<<<<
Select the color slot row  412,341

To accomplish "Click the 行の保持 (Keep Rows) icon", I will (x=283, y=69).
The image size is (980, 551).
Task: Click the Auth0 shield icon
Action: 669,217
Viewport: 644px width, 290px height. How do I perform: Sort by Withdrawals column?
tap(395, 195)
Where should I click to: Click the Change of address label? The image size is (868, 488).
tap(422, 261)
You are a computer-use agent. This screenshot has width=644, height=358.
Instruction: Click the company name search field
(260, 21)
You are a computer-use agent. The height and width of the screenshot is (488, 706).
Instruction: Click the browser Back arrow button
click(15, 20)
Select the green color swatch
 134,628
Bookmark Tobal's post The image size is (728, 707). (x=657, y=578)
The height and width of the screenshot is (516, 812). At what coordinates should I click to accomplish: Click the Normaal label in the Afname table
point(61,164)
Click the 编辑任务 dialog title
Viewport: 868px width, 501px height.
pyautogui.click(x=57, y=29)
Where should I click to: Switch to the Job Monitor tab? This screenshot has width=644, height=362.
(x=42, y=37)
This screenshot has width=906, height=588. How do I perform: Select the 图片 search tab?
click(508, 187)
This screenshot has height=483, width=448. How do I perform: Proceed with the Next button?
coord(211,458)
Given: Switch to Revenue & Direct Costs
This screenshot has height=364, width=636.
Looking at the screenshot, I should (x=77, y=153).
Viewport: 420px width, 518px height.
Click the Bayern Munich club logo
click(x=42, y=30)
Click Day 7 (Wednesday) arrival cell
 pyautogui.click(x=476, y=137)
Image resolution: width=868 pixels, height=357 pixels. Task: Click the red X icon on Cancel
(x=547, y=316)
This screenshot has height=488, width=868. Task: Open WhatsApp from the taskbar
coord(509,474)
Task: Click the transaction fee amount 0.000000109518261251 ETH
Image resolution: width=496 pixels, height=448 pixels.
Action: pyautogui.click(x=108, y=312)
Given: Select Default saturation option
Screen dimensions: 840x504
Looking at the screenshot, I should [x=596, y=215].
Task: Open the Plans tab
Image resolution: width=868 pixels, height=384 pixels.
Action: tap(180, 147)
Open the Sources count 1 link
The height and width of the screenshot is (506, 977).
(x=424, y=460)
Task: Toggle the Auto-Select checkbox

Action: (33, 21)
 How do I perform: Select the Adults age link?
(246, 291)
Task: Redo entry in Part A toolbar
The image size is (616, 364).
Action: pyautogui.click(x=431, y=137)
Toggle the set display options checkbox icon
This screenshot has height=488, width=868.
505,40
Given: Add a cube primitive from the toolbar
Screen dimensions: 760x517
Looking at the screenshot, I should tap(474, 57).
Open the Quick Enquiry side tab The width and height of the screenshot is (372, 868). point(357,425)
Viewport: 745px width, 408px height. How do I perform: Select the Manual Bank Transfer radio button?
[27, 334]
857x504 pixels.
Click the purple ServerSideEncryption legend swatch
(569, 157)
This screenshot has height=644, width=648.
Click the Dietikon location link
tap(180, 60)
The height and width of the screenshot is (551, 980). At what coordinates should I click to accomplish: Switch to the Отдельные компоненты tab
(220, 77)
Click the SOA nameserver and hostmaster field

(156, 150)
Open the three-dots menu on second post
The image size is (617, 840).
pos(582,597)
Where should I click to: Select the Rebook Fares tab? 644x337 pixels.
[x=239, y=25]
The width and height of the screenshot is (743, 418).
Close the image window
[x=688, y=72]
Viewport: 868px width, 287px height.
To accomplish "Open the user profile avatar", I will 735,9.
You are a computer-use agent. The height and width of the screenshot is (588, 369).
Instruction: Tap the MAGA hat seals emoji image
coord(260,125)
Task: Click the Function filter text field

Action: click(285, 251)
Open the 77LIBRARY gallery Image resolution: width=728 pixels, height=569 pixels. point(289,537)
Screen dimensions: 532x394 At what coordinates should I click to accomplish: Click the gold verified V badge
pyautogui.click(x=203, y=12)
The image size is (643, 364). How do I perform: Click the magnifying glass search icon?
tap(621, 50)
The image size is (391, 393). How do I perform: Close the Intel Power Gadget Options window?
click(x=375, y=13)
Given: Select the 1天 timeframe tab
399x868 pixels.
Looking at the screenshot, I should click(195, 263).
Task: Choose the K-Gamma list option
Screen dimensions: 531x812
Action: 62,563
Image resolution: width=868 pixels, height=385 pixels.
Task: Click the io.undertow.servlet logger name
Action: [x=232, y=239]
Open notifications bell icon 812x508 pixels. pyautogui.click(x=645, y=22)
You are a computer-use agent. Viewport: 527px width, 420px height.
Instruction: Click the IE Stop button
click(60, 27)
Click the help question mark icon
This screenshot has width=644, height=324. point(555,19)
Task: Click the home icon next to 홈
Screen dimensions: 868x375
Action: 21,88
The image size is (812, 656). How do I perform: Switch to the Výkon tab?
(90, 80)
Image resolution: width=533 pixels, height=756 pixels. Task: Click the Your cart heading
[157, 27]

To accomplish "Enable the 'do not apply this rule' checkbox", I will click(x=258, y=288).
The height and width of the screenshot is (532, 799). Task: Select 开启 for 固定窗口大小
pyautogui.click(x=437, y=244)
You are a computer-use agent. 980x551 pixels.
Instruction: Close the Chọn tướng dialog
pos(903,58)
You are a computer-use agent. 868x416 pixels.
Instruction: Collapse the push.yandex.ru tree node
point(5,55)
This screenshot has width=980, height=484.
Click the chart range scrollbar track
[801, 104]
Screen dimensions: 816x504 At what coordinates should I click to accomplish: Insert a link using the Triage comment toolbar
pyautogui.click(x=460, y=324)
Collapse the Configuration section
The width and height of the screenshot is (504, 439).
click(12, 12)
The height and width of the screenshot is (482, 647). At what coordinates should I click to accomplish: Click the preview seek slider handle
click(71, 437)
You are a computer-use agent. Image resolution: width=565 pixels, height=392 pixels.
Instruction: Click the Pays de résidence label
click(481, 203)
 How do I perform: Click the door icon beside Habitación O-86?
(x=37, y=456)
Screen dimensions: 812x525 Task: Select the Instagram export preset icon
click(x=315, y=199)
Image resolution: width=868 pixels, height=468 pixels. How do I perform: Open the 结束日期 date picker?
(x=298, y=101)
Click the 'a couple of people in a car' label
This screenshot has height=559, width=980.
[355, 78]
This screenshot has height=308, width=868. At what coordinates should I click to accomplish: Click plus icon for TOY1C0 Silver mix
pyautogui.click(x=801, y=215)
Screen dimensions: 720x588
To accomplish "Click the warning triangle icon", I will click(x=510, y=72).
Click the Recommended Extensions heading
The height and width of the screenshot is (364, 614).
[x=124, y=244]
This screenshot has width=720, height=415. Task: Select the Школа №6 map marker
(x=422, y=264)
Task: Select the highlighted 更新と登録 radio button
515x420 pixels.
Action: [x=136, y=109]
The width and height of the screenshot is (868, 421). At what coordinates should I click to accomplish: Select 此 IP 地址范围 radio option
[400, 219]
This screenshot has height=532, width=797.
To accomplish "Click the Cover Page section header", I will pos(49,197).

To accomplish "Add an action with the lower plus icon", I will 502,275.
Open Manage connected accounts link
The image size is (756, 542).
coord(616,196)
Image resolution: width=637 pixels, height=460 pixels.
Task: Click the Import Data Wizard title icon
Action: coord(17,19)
>>>>
Task to carry out:
Whenever the word "Given" occurs in a line above, copy that line.

Solution to this task:
Given: Switch to Revenue & Direct Costs
Given: Select Default saturation option
Given: Add a cube primitive from the toolbar
Given: Select the 1天 timeframe tab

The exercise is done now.